If need decision this meeting, my vote is for "in-memory" format. HB: What are
we "voting on" right now? Still these 3 options? CA: In-memory format is not in
the shown list, it is basically "Option 4" (to be added to p9). Not changing my
opinion (still supporting option 3). MT: Seems like everyone but KH is in
favour of option 3. KH, can you live with option 3? KH: Will take a look at the
slides. MT: We revisit this at the design team meeting on Friday.

MT: Another point under the same agenda item is dictionary compression.
CA: Use packed cbor to full extent, aligned with how dictionaries are aligned
with that. It's more about profiling along these lines.

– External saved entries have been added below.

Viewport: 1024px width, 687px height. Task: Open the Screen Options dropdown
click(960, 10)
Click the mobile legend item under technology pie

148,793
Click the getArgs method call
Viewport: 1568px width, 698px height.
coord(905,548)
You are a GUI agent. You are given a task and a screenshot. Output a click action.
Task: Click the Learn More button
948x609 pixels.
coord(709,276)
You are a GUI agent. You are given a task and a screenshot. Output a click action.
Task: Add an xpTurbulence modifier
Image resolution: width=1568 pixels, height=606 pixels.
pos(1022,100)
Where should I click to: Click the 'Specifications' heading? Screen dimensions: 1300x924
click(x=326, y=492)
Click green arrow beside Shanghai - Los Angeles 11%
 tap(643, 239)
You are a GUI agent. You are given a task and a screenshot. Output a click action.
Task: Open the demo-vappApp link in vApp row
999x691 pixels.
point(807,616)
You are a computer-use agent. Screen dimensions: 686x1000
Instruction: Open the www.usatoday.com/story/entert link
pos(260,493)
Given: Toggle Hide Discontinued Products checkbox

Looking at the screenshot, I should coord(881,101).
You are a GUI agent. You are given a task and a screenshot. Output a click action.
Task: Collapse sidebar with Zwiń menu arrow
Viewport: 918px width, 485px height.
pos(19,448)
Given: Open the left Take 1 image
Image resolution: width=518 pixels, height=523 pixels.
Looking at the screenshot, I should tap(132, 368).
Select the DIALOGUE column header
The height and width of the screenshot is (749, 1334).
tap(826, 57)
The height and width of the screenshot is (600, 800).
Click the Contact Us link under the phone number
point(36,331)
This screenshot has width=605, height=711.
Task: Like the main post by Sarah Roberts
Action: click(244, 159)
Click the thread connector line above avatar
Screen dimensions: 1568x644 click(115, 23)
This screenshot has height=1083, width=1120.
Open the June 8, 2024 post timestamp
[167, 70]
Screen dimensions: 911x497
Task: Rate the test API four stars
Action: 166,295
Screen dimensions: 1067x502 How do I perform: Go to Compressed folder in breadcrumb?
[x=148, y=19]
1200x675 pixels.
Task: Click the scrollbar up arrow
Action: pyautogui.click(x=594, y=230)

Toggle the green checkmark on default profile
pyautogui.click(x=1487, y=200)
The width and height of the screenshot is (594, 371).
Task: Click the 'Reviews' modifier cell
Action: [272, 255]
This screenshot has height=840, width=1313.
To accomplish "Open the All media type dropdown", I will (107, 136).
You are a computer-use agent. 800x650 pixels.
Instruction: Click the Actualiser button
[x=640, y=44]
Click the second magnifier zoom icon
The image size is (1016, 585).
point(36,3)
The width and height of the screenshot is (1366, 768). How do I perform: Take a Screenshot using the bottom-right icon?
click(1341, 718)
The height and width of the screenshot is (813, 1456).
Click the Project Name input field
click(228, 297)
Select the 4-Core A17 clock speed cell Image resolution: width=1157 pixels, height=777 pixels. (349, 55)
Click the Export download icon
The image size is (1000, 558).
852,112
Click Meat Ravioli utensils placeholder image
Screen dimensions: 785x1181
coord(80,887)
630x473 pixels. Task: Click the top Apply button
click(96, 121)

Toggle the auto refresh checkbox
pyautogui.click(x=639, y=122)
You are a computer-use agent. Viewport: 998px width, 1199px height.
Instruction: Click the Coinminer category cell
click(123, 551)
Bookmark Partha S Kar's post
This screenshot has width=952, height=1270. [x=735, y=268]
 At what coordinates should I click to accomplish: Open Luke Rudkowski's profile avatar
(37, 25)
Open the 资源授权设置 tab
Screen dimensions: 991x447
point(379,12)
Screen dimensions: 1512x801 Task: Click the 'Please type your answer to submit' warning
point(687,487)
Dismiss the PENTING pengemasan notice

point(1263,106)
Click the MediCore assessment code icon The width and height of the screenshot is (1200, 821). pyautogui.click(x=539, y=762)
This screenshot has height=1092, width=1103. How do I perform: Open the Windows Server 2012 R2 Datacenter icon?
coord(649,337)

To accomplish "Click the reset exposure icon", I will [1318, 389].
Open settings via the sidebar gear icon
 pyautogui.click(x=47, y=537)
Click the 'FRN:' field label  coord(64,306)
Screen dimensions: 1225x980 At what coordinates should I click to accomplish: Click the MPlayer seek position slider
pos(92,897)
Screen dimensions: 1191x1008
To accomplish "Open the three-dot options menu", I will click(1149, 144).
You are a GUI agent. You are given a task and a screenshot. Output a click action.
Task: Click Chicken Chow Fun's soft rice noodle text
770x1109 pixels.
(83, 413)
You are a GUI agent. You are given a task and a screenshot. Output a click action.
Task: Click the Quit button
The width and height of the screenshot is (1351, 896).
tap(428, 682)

MT: Can some content about this already go in the next document version, or is
more work needed? CB: How much is this about semantics and how much about
encoding? CB: Example: In C we have typedef. You don't need typedef if you have
#include, as you can put all types in there and #include. But you want typedefs
on semantic layer, not on syntactic. Maybe a revolting example, but sometimes
dangerous to rely on syntactic layer if intended to be used on semantic layer.
Once on syntactic level, processor doesn't see it.

KH: This started with the need to assign compact identifiers to the semantic
vocabulary. KH: Compact IDs would be mapped to local semantics, the document is
not intended to be inflated to its decompressed size. When we came to
cbor-packed, could have identifiers point to shared dictionary.

CA: Whether packed CBOR is syntactic/semantic may depend on the implementation,
it's not really *defined*, is it?

MT: So something to be explored more possibly also in the design meeting, but
it looks like some content can already be added.